▶ _Task_
Set down the lines of the records again without any change, starting with the line that contains "What do you see at coordinates (174, 418)" and going on through the last line of the records.

▶ _Data shown_
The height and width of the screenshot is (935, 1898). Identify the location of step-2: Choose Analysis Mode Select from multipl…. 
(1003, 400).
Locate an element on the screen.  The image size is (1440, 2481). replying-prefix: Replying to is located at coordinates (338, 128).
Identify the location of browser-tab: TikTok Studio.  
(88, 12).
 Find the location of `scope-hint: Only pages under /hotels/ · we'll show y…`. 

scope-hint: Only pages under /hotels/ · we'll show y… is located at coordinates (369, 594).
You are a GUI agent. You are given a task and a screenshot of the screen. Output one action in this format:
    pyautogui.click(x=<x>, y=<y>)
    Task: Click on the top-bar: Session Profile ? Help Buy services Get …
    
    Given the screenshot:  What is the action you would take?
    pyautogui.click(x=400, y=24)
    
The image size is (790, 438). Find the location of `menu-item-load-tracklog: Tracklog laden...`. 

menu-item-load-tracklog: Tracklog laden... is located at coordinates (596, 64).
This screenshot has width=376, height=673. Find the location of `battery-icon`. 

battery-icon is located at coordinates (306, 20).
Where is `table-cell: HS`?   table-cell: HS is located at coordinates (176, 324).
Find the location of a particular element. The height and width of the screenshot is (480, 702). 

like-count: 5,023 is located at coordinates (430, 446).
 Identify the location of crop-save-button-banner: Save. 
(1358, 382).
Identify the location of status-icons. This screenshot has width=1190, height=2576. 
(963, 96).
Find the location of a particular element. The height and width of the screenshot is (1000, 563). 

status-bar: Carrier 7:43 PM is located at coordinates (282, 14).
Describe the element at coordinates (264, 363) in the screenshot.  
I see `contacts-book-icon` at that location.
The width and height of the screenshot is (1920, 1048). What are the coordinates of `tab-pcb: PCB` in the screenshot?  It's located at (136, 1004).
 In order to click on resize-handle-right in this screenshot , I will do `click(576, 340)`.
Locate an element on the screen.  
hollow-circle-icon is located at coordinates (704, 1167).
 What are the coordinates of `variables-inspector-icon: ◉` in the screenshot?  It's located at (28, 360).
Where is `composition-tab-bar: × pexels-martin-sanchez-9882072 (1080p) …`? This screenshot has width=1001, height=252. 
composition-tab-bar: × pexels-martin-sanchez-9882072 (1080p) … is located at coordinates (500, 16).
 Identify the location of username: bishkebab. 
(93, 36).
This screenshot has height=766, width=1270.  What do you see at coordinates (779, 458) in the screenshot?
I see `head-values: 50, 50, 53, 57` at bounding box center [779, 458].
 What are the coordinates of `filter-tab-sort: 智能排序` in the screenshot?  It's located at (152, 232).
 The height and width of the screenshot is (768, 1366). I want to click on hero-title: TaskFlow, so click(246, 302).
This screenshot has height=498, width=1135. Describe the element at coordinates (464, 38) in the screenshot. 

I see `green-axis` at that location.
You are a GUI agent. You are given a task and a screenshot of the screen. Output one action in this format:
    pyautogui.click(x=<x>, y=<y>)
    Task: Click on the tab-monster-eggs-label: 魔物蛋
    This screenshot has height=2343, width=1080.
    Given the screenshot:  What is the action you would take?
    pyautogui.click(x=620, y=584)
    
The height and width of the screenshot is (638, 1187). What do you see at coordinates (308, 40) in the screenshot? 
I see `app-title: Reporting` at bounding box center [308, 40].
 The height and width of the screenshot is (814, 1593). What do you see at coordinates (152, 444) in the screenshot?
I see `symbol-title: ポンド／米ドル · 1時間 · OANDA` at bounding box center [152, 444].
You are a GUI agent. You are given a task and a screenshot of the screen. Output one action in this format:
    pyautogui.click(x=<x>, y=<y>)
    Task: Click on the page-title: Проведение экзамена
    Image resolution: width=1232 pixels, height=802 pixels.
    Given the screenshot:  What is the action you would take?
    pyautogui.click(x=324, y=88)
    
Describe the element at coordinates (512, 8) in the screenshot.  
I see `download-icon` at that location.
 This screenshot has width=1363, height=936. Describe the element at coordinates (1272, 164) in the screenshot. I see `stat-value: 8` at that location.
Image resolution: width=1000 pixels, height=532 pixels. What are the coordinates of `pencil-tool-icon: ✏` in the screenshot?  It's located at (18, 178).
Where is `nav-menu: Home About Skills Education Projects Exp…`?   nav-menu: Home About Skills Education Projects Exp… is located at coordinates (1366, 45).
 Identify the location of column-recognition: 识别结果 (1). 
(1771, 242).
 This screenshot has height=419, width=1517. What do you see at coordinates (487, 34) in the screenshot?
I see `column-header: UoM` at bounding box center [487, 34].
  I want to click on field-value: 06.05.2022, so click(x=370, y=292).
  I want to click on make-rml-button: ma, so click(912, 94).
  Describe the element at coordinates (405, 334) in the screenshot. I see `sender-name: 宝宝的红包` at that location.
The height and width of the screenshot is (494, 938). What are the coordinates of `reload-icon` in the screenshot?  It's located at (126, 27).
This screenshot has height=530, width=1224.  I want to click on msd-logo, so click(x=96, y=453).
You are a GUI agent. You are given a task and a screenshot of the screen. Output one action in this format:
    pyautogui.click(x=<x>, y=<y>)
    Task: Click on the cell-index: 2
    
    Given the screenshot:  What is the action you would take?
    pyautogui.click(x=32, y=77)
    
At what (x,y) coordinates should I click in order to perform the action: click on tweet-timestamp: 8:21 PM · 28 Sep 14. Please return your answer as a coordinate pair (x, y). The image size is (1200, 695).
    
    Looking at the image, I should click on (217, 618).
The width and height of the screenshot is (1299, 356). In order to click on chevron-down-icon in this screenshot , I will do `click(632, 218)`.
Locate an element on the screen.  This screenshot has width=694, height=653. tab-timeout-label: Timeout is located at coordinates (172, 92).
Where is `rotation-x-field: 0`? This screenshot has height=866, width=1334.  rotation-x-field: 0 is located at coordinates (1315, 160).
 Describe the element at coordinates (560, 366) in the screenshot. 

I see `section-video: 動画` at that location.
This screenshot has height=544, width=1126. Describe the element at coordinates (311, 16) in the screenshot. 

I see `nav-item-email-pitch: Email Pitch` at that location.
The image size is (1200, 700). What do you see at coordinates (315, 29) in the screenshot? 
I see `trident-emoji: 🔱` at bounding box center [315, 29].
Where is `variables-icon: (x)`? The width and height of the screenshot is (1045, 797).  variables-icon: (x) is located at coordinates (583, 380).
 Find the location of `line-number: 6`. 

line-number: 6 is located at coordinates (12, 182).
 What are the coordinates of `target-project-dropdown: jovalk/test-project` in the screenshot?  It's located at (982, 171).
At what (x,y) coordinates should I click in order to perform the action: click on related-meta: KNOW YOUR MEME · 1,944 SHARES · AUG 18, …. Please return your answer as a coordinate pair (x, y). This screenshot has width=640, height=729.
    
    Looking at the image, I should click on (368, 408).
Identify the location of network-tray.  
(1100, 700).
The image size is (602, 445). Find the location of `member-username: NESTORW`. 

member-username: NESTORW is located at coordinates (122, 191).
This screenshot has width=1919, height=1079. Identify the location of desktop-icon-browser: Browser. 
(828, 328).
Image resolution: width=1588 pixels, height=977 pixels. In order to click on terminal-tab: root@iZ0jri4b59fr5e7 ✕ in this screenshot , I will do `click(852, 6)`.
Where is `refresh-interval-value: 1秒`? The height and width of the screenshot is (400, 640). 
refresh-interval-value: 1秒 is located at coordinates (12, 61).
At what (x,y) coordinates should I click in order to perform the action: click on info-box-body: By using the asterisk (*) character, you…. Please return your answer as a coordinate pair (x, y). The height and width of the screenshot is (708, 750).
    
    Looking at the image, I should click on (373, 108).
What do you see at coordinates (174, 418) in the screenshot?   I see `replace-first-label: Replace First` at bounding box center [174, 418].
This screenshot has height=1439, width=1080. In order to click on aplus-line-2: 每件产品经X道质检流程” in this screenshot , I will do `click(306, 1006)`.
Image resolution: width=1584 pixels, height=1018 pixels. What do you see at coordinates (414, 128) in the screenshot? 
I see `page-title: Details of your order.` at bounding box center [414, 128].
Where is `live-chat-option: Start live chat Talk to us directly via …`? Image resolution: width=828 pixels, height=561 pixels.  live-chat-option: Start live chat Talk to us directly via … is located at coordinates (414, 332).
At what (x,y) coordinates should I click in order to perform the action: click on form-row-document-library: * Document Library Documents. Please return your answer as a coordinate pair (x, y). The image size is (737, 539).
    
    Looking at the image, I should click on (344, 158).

▶ _Response_
What do you see at coordinates (174, 418) in the screenshot?   I see `replace-first-label: Replace First` at bounding box center [174, 418].
This screenshot has height=1439, width=1080. In order to click on aplus-line-2: 每件产品经X道质检流程” in this screenshot , I will do `click(306, 1006)`.
Image resolution: width=1584 pixels, height=1018 pixels. What do you see at coordinates (414, 128) in the screenshot? 
I see `page-title: Details of your order.` at bounding box center [414, 128].
Where is `live-chat-option: Start live chat Talk to us directly via …`? Image resolution: width=828 pixels, height=561 pixels.  live-chat-option: Start live chat Talk to us directly via … is located at coordinates (414, 332).
At what (x,y) coordinates should I click in order to perform the action: click on form-row-document-library: * Document Library Documents. Please return your answer as a coordinate pair (x, y). The image size is (737, 539).
    
    Looking at the image, I should click on (344, 158).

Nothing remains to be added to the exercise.